On a basic level, what that means is that you don't want data that you may update in more than one table. Similarly, you want to have common data separated into a different table to reduce duplicate data.
EmployeeName | EmployeePhone | EmployeeID
Bob Bobbins | 555-5555 | 5
EmployeeName | EmployeePhone | Position
Bob Bobbins | 555-5555 | Catcher
If Bob ever changes his phone number, you have to update the phone number in every single table where Bob's record may appear. (Similarly, if an employee changes his/her name, you would also have to update every field where Bob's record may appear.)
The way to normalize the second table would be as follows:
EmployeeID | Position
5 | catcher
If Bob Bobbins changes his phone number or name, you only update the Employees table.

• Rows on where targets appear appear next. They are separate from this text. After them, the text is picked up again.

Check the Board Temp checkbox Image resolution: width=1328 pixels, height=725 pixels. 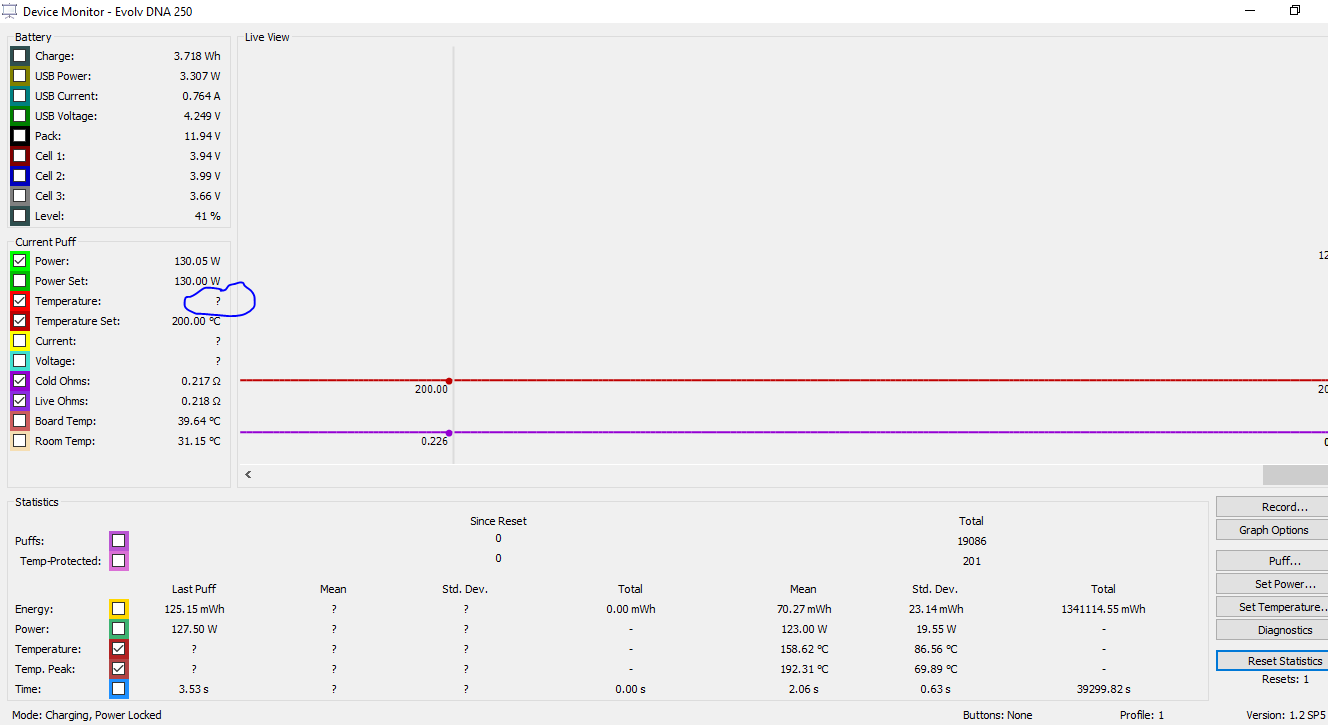tap(19, 421)
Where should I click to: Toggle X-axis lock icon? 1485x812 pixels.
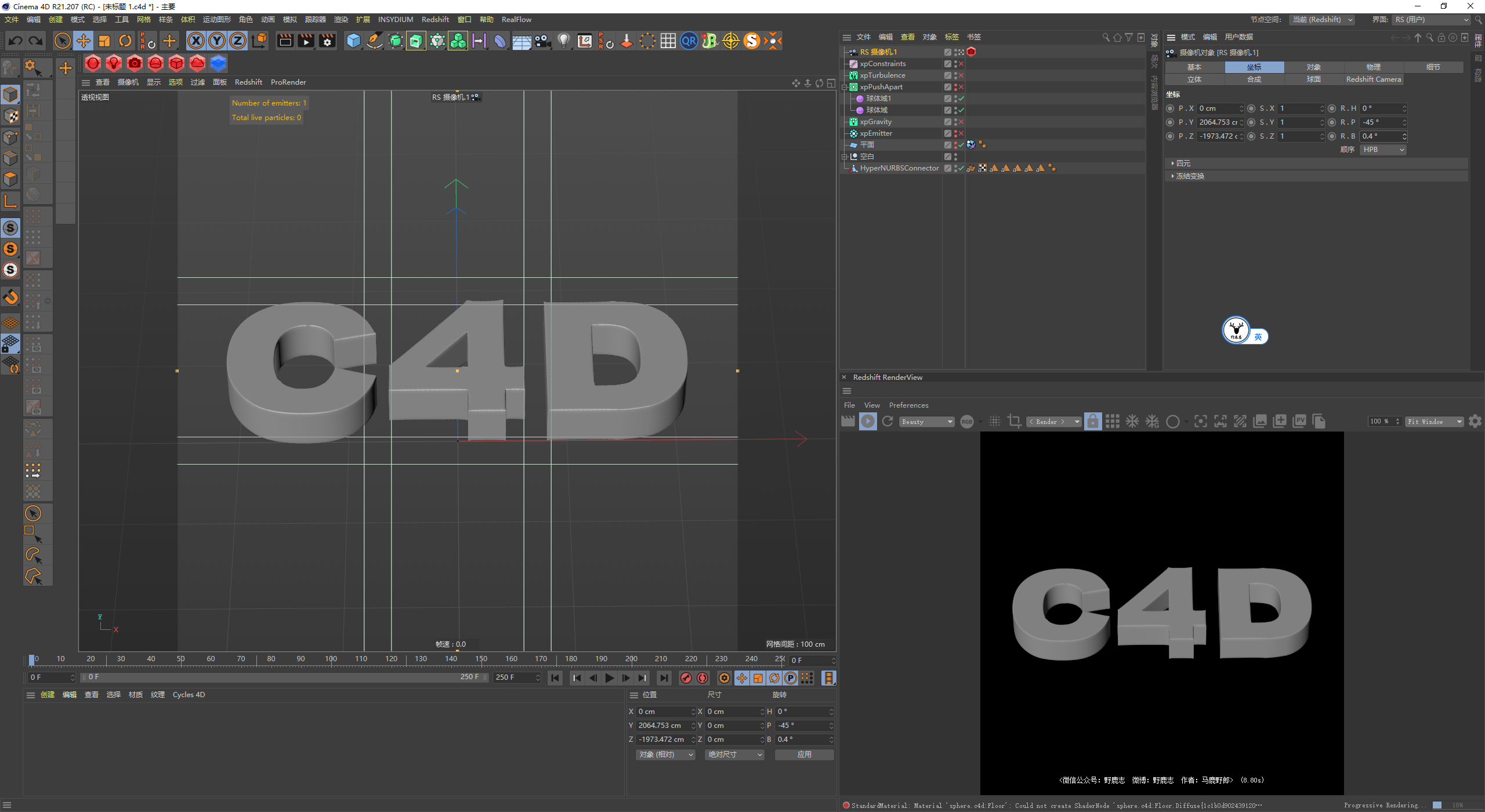[196, 41]
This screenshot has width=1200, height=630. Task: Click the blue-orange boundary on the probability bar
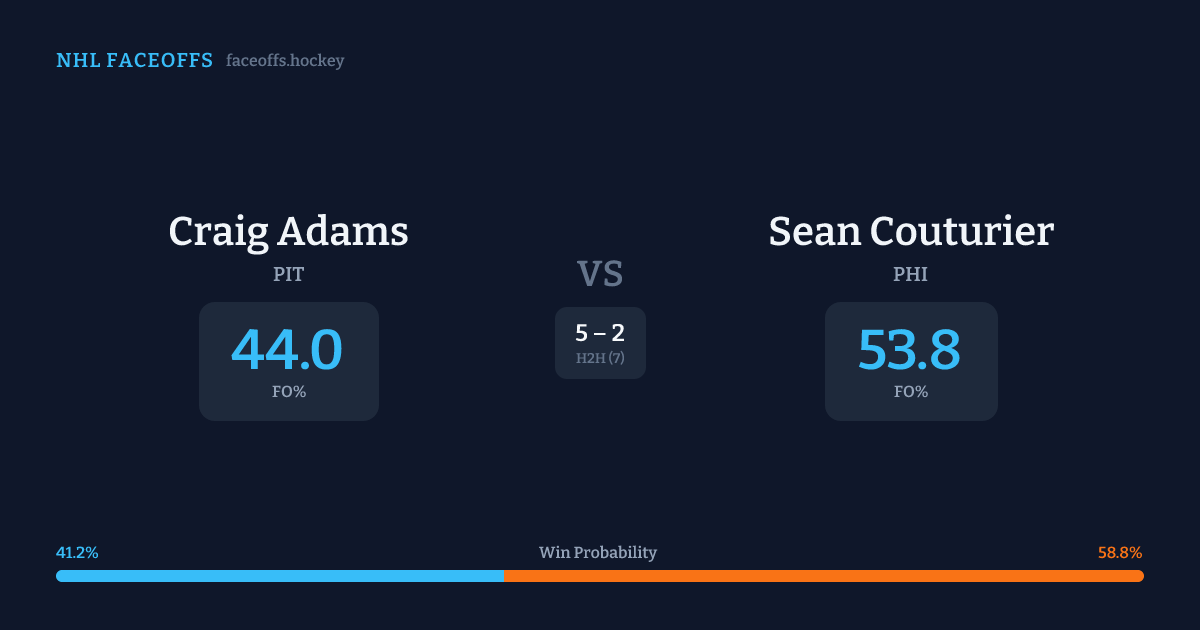pos(504,576)
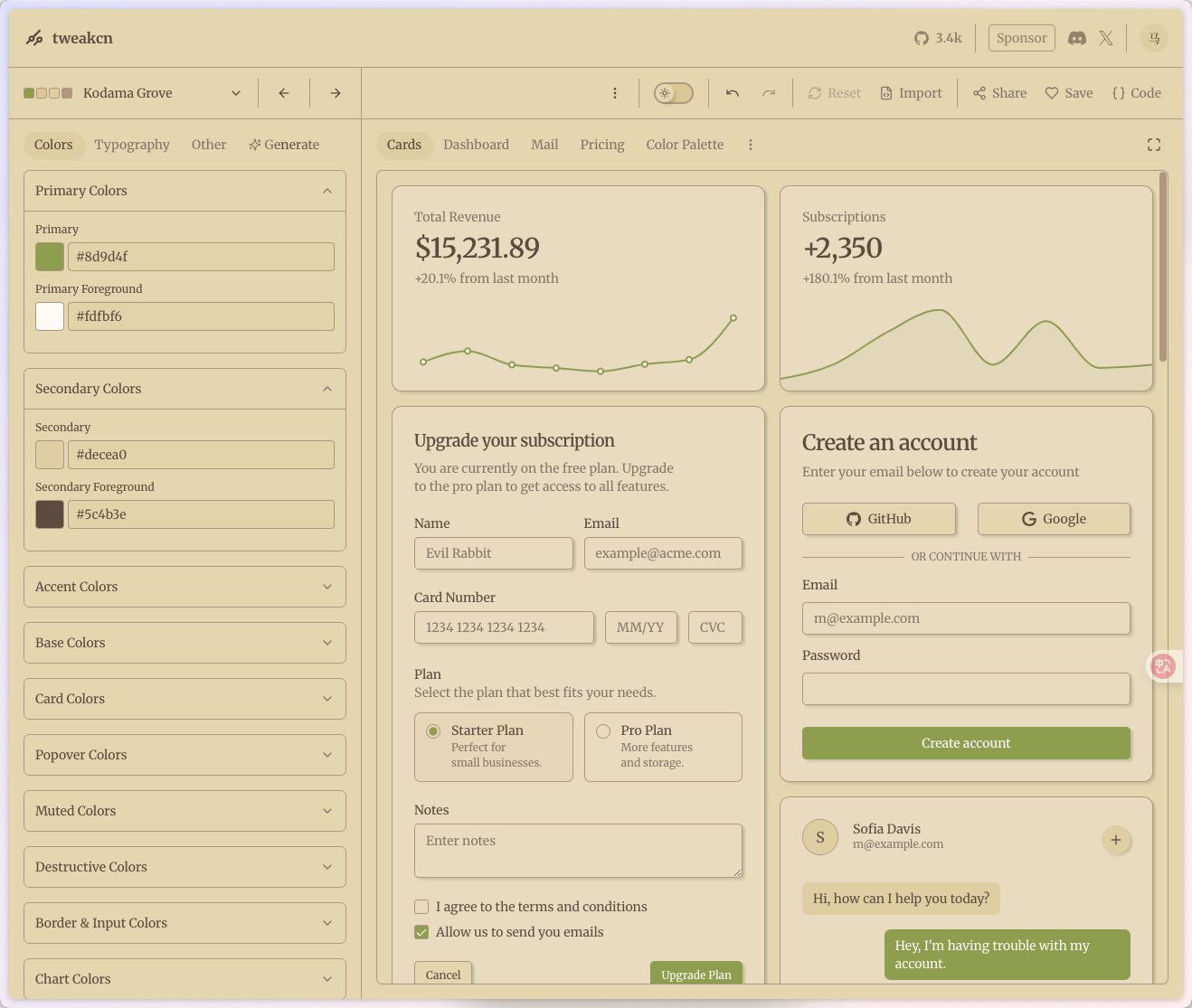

EmployeeID | Street | City | State | ZIPCode
5 | 123 Main Street | Smallville | CA | 99987
7 | 321 1st Street | Smallville | CA | 99987
You know that the 99987 ZIPCode is for Smallville and that Smallville is in California. So you can normalize as follows:
EmployeeID | Street | ZIPCode
5 | 123 Main Street | 99987
7 | 321 1st Street | 99987
City | State | ZIPCode
Smallville | CA | 99987
(Again, if the city name changes for the 99987 ZIPCode, you only need to update the ZIPCodes table.)
There are times when you don't want to completely normalize your database. In Example 1, maybe you want to use Bob's home phone number for company records, but his cell phone for the softball league. In example 2, one ZIP Code may have 1 official name and 1 or more acceptable names and a person may prefer to use the unofficial name.